Concernant notre futur partenariat économique, le Livre blanc soulève trois séries de questions auxquelles nous attendons des réponses :

1/ D’abord, les propositions du Livre blanc sont-elles compatibles avec les principes posés par les 27 chefs d’état et de gouvernement dès le début de cette négociation, principes rappelés par les ministres des affaires étrangères aujourd’hui, parmi lesquels :

  • L’intégrité du marché intérieur et de l’union douanière et de notre politique commerciale commune ;
  • L’indivisibilité des quatre libertés ;
  • L’autonomie de décision de l’Union européenne.

Voilà les principes qui sont dans mon mandat et que je ferai respecter scrupuleusement tout au long de cette négociation.

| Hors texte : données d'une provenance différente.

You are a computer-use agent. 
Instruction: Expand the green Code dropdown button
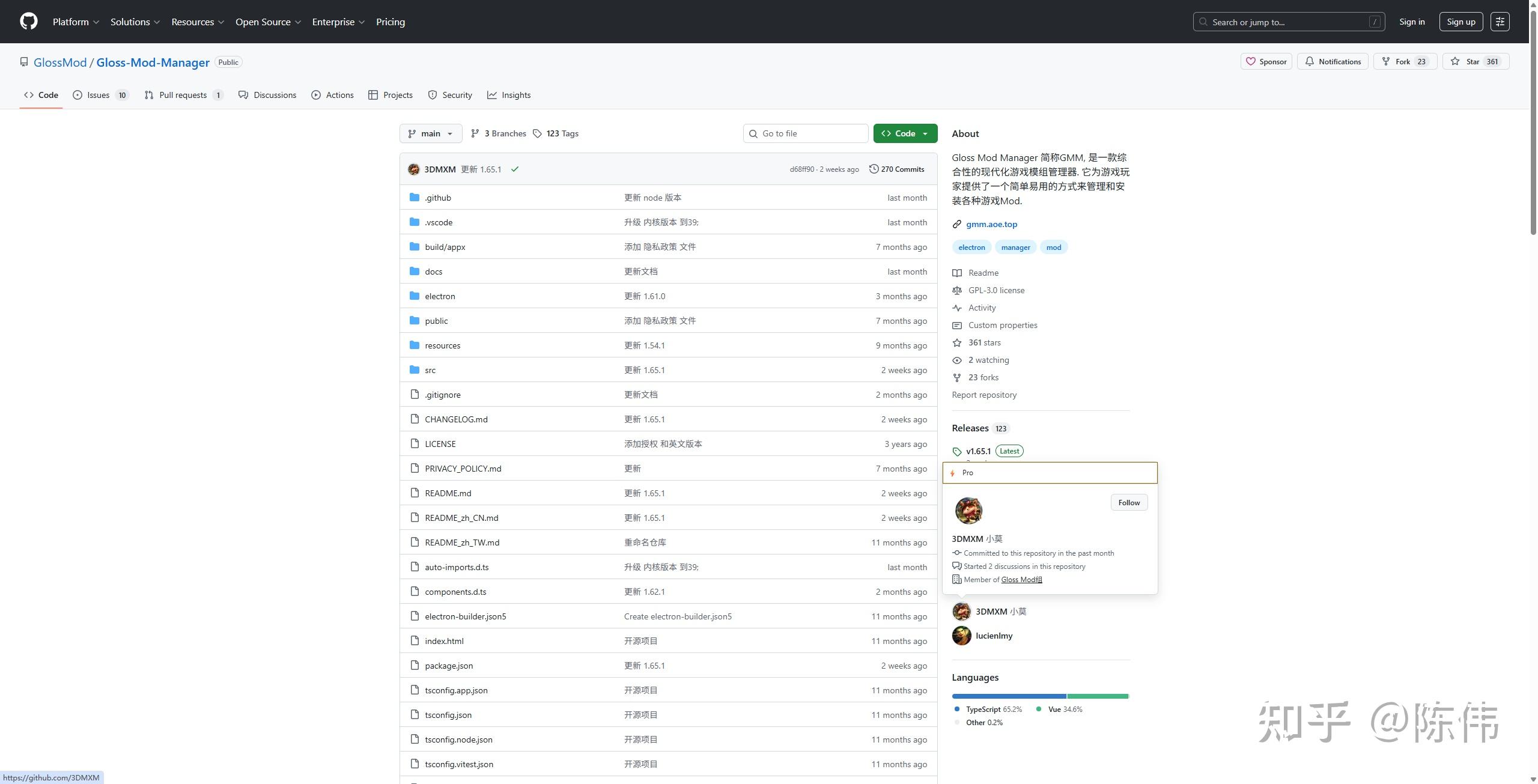point(905,133)
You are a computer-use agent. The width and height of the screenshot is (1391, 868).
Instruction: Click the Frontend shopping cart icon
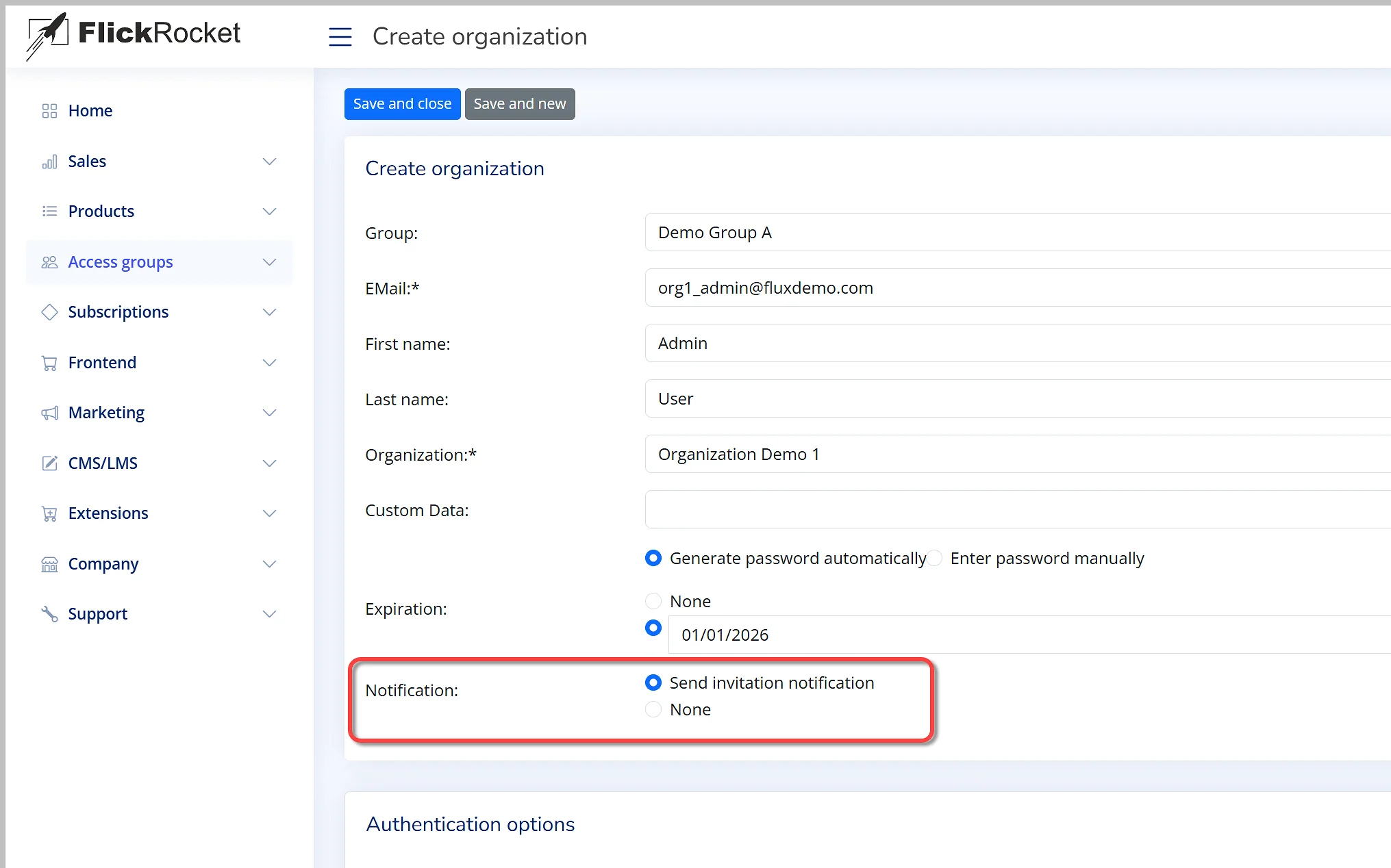49,363
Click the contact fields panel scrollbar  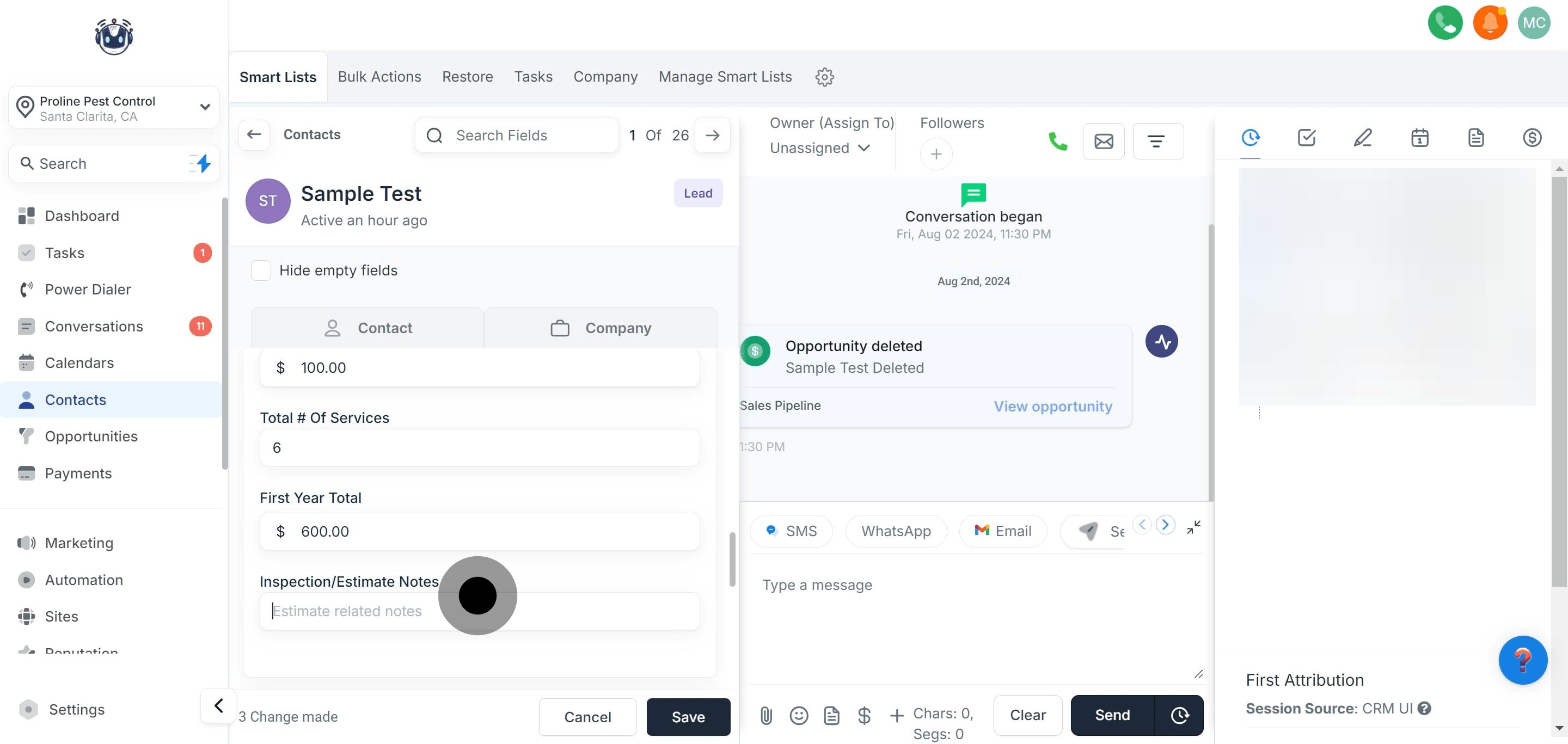tap(732, 559)
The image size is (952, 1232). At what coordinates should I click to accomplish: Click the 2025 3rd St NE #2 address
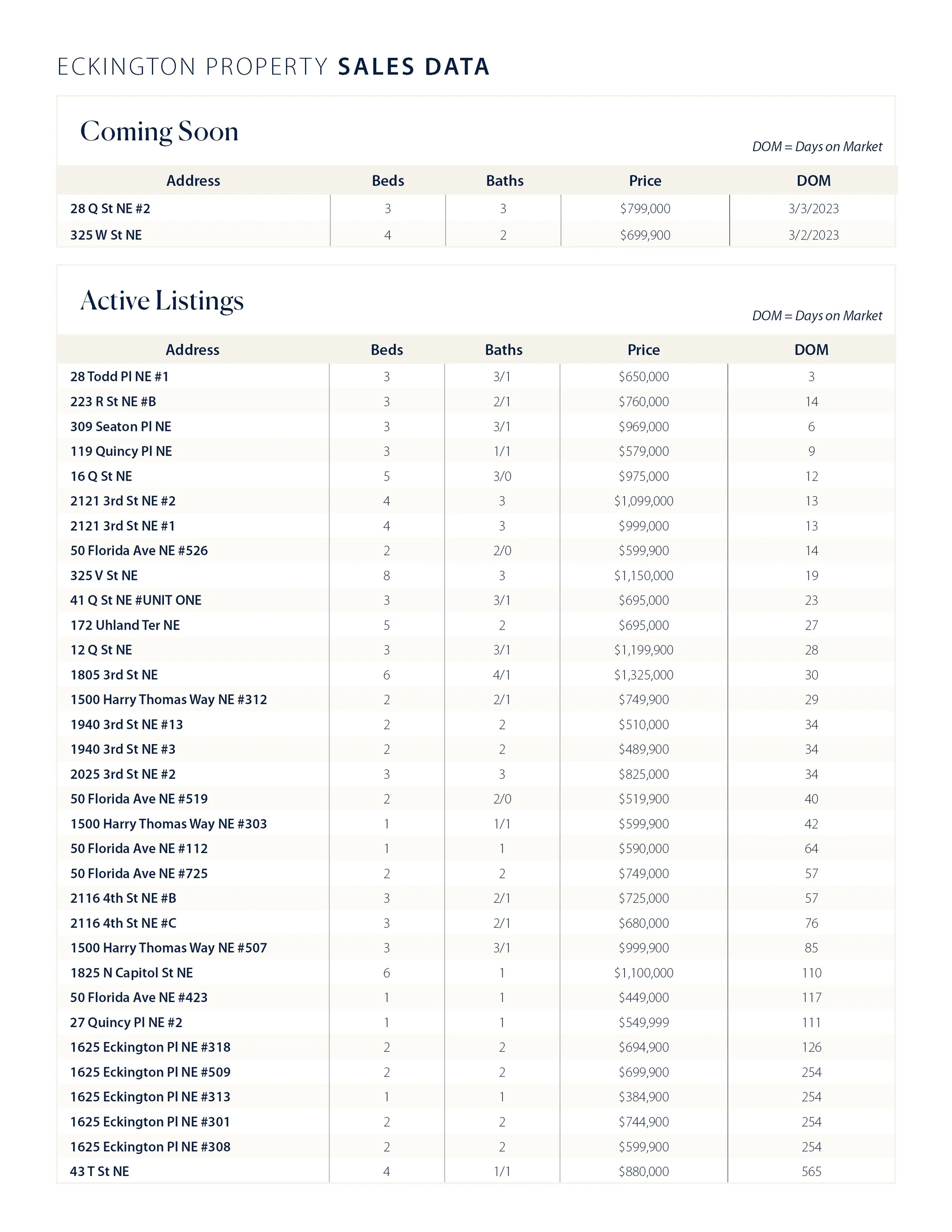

En tout état de cause, notre responsabilité est de protéger le marché intérieur de l’Union européenne, ce que nous sommes, surtout dans la période actuelle.

Prenons un exemple : le Royaume-Uni se dit prêt à s’aligner sur les standards de l’Union pour les biens – mais uniquement pour les standards contrôlés à la frontière.

Le Royaume-Uni ne s’alignerait donc pas sur nos règles agro-alimentaires relatives, par exemple, aux OGM ou aux pesticides, puisque le respect de ces règles n’est pas contrôlé à la frontière.

Cela nous a été confirmé cette semaine dans la négociation.

  • Mais comment pourrions-nous alors protéger les consommateurs européens ?
  • Sur quelle base pourrions-nous accepter la libre circulation de ces biens ?

2/ Deuxième question : ces propositions du Livre blanc sont-elles opérationnelles, “workable” ? Est-ce qu’elles sont applicables sans complexité supplémentaire ni bureaucratie additionnelle ?

Cette question se pose pour l’alignement réglementaire sur les biens, mais encore plus pour le “facilitated customs arrangement” proposé par le Royaume-Uni.

Cette proposition consisterait à appliquer deux tarifs – celui du Royaume-Uni ou celui de l’Union – aux biens qui entrent au Royaume-Uni, selon que ces biens sont destinés au marché britannique ou au marché européen.

Cela pose de nombreuses interrogations pratiques. Par exemple :

  • Comment les services douaniers pourraient-ils vérifier la destination finale des biens, et donc s’assurer que le bon tarif douanier leur est appliqué ? N’y a-t-il pas là un risque majeur de fraude ?
  • Quels seraient les surcoûts financiers et administratifs pour les entreprises et les services douaniers contraints de se conformer à ce nouveau système? Je veux dire simplement que le Brexit ne peut pas être, et ne sera pas, une justification pour créer une bureaucratie additionnelle.
  • Quel serait l’impact de tarifs britanniques inférieurs à ceux de l’Union sur les recettes, à la fois pour le budget européen et pour les Etats membres?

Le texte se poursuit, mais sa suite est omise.